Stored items
-=-=-=-=-

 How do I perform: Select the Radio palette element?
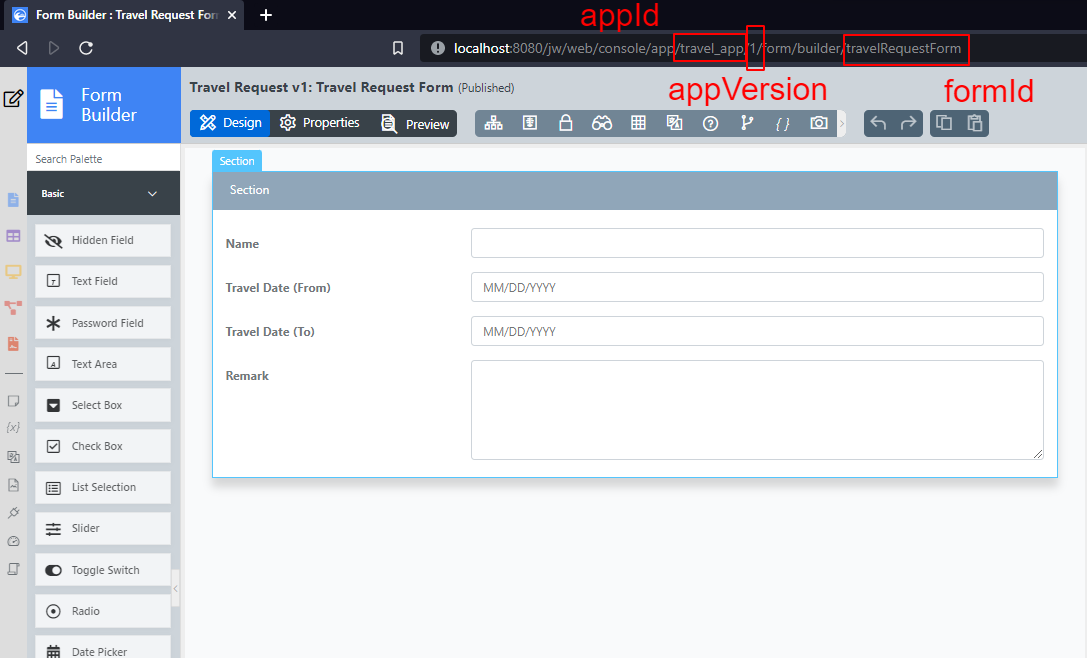(103, 611)
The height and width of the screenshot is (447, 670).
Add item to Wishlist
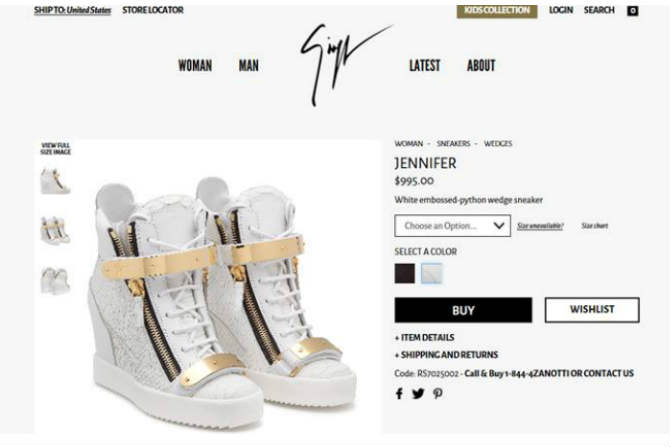592,310
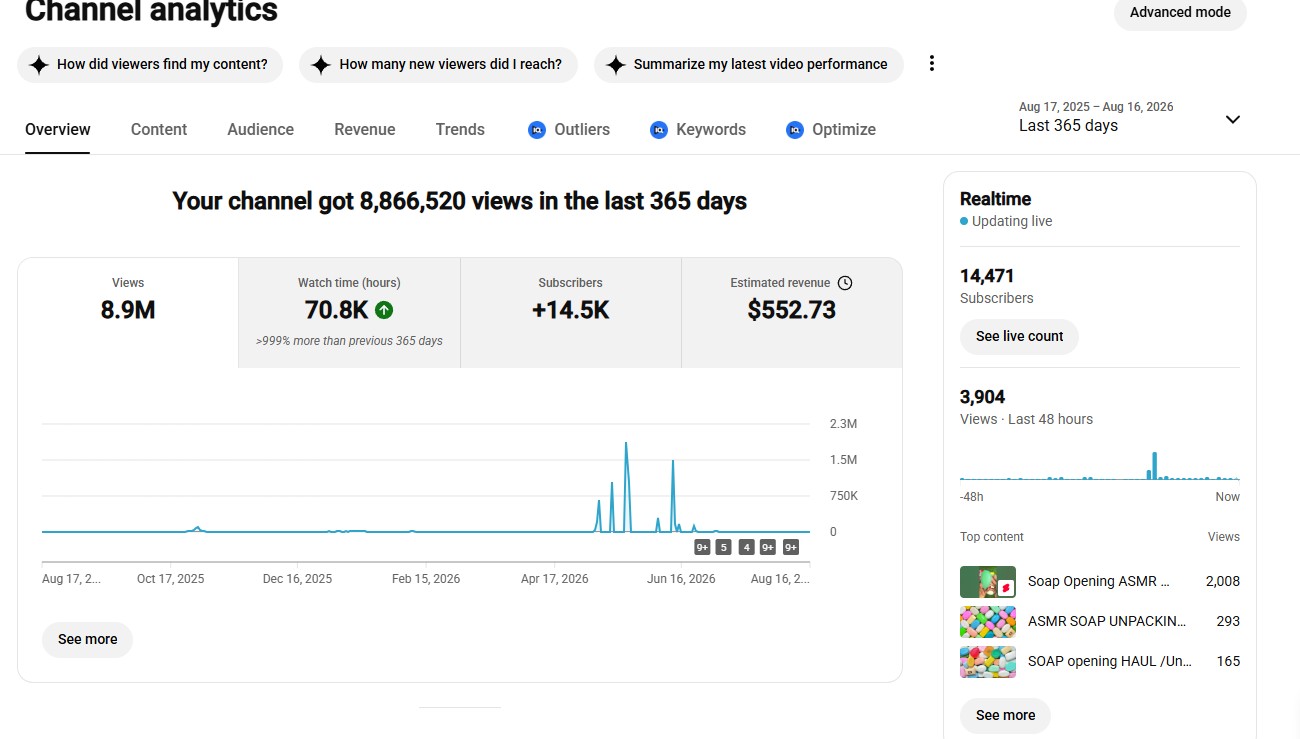Screen dimensions: 1300x739
Task: Click the See live count button
Action: point(1019,337)
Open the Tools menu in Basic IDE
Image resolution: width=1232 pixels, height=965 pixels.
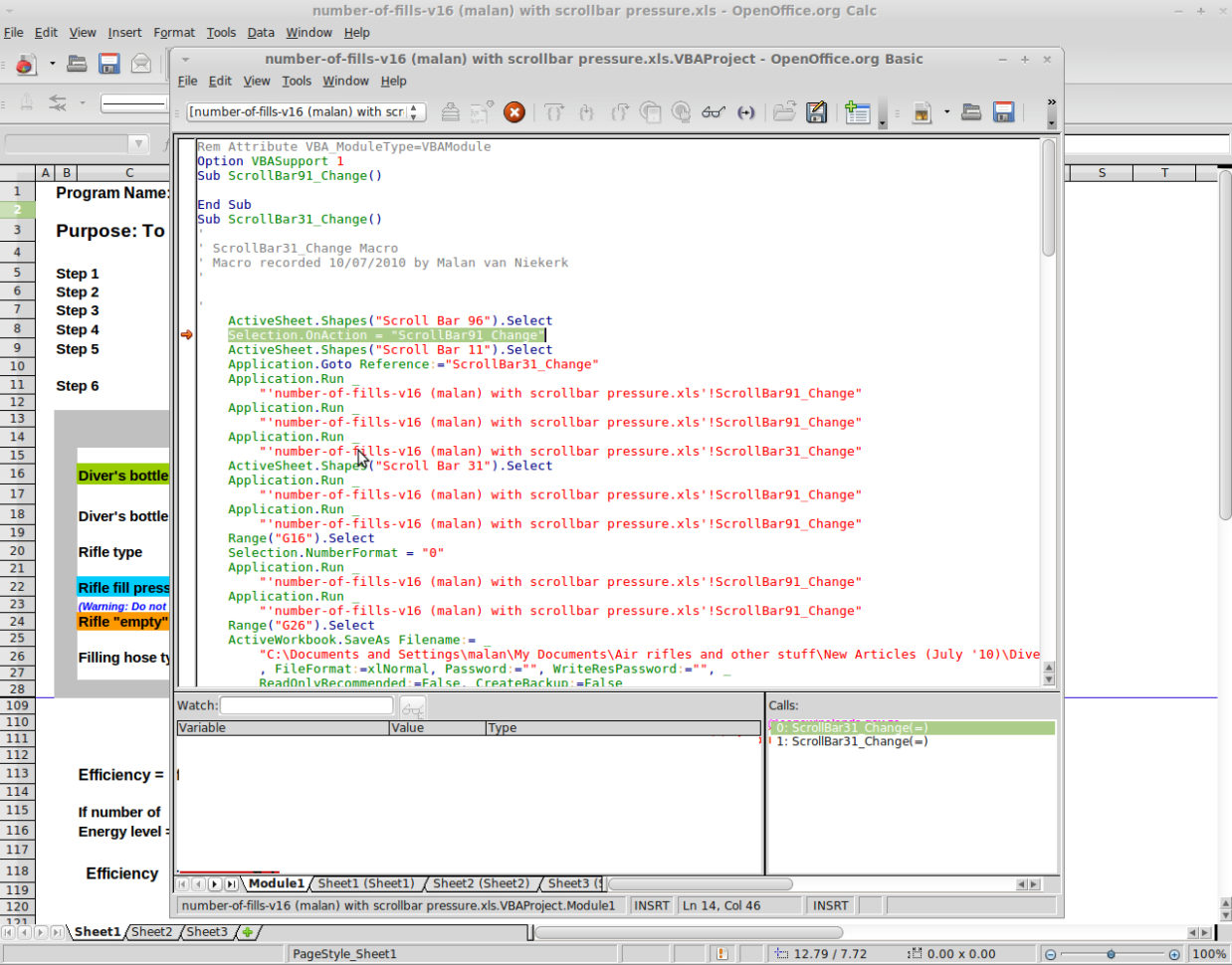pos(296,82)
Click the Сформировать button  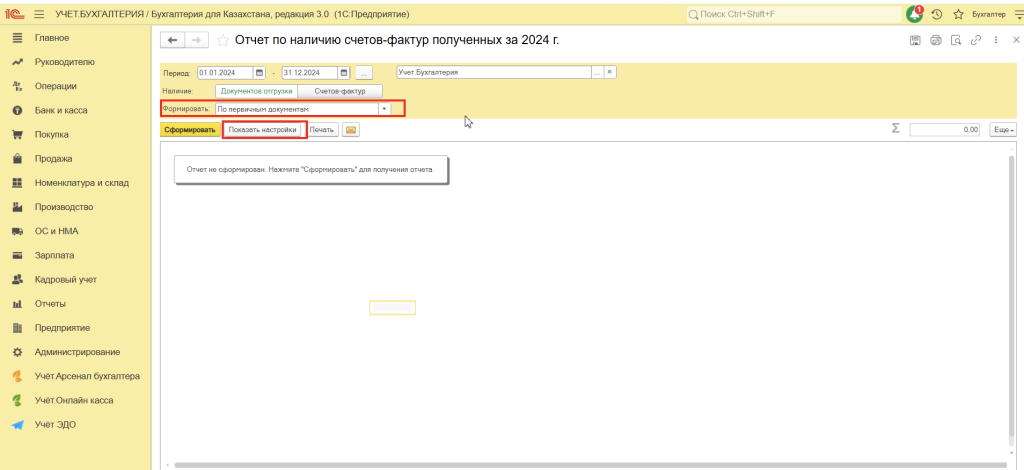coord(189,130)
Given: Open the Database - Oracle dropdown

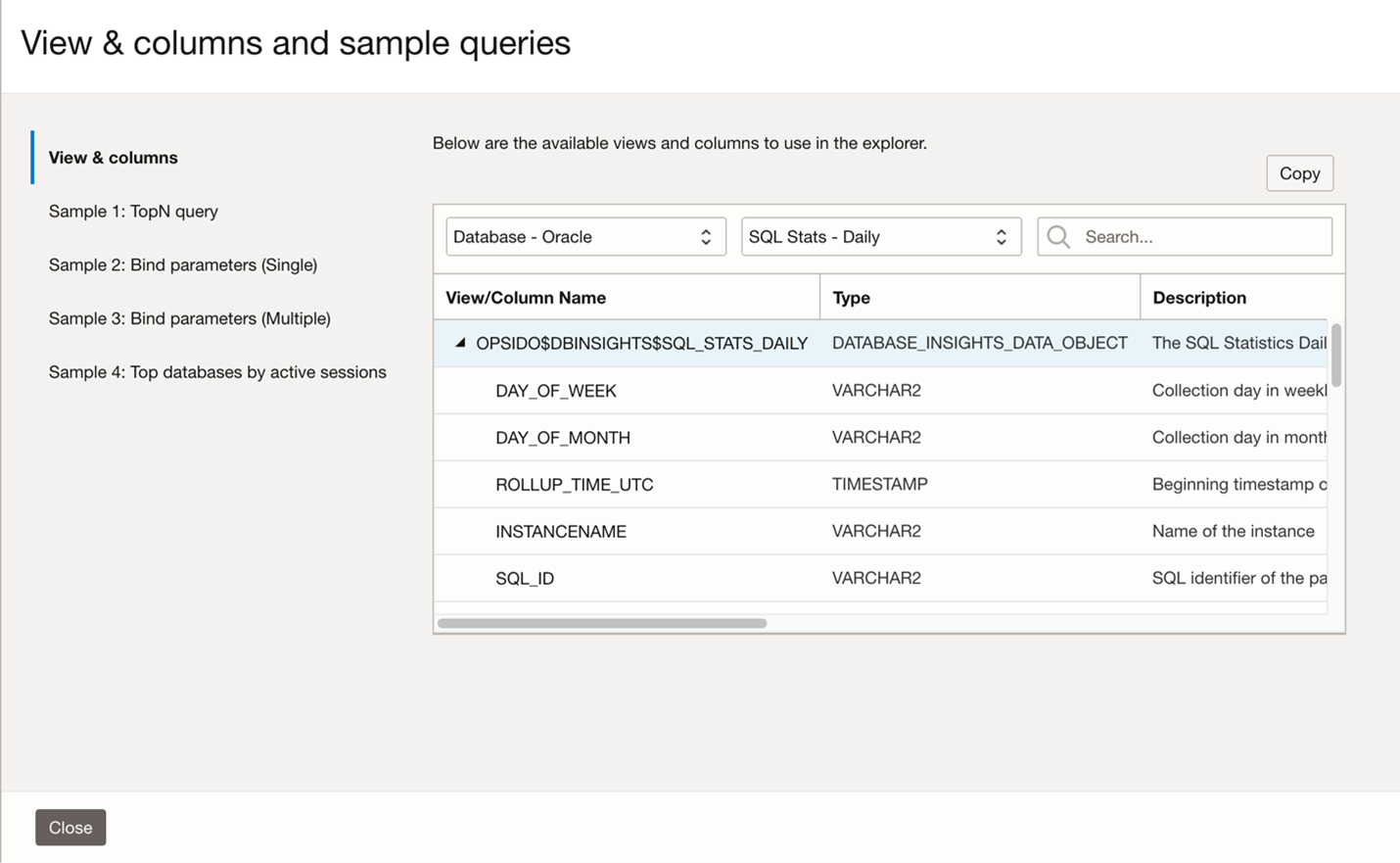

-=-=-=-=-

**TASK TO COMPLETE:** Across all the records above, find each line with "Open" in it and copy it.

**RESPONSE BOX:**
Open the Tools menu in Basic IDE
Given: Open the Database - Oracle dropdown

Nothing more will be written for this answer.